## [SHORT PROBLEM]
Reproduce verbatim the lines from the line containing "Describe the element" through the line containing "Looking at the", both of those lines included.

Position data for words and items
····················
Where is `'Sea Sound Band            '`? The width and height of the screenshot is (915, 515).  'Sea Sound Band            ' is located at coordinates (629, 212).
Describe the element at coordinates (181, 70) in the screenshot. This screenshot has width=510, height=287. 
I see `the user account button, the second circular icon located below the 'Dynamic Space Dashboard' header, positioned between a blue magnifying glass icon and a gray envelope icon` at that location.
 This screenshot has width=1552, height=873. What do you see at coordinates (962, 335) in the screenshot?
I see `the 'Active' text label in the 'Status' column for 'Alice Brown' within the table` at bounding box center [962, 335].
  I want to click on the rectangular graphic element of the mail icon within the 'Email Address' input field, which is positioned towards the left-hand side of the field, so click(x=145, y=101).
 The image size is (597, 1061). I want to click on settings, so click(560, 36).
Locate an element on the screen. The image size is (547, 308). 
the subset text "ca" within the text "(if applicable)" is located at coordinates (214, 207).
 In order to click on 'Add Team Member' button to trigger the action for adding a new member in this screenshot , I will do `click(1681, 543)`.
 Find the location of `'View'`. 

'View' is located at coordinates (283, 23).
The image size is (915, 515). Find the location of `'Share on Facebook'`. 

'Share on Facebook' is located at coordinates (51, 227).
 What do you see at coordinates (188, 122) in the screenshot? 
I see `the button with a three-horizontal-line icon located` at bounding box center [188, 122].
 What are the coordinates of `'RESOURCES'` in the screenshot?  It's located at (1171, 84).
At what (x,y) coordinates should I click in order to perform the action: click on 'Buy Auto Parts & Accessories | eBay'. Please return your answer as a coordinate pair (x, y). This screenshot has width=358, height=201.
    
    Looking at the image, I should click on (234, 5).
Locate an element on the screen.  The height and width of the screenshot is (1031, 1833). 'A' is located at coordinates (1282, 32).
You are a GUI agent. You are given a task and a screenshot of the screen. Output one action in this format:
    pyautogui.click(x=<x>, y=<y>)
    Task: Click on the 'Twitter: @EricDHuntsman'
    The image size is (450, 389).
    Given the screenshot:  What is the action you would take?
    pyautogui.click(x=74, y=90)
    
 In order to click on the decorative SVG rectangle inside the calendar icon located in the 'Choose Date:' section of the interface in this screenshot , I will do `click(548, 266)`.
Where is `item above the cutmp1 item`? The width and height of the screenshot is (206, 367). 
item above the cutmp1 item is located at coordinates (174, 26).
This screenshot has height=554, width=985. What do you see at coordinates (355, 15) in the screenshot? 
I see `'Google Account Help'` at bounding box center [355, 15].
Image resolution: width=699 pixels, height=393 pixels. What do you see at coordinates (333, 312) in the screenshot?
····················
## [WRITTEN RESPONSE]
Describe the element at coordinates (181, 70) in the screenshot. This screenshot has width=510, height=287. 
I see `the user account button, the second circular icon located below the 'Dynamic Space Dashboard' header, positioned between a blue magnifying glass icon and a gray envelope icon` at that location.
 This screenshot has width=1552, height=873. What do you see at coordinates (962, 335) in the screenshot?
I see `the 'Active' text label in the 'Status' column for 'Alice Brown' within the table` at bounding box center [962, 335].
  I want to click on the rectangular graphic element of the mail icon within the 'Email Address' input field, which is positioned towards the left-hand side of the field, so click(x=145, y=101).
 The image size is (597, 1061). I want to click on settings, so click(560, 36).
Locate an element on the screen. The image size is (547, 308). 
the subset text "ca" within the text "(if applicable)" is located at coordinates (214, 207).
 In order to click on 'Add Team Member' button to trigger the action for adding a new member in this screenshot , I will do `click(1681, 543)`.
 Find the location of `'View'`. 

'View' is located at coordinates (283, 23).
The image size is (915, 515). Find the location of `'Share on Facebook'`. 

'Share on Facebook' is located at coordinates (51, 227).
 What do you see at coordinates (188, 122) in the screenshot? 
I see `the button with a three-horizontal-line icon located` at bounding box center [188, 122].
 What are the coordinates of `'RESOURCES'` in the screenshot?  It's located at (1171, 84).
At what (x,y) coordinates should I click in order to perform the action: click on 'Buy Auto Parts & Accessories | eBay'. Please return your answer as a coordinate pair (x, y). This screenshot has width=358, height=201.
    
    Looking at the image, I should click on (234, 5).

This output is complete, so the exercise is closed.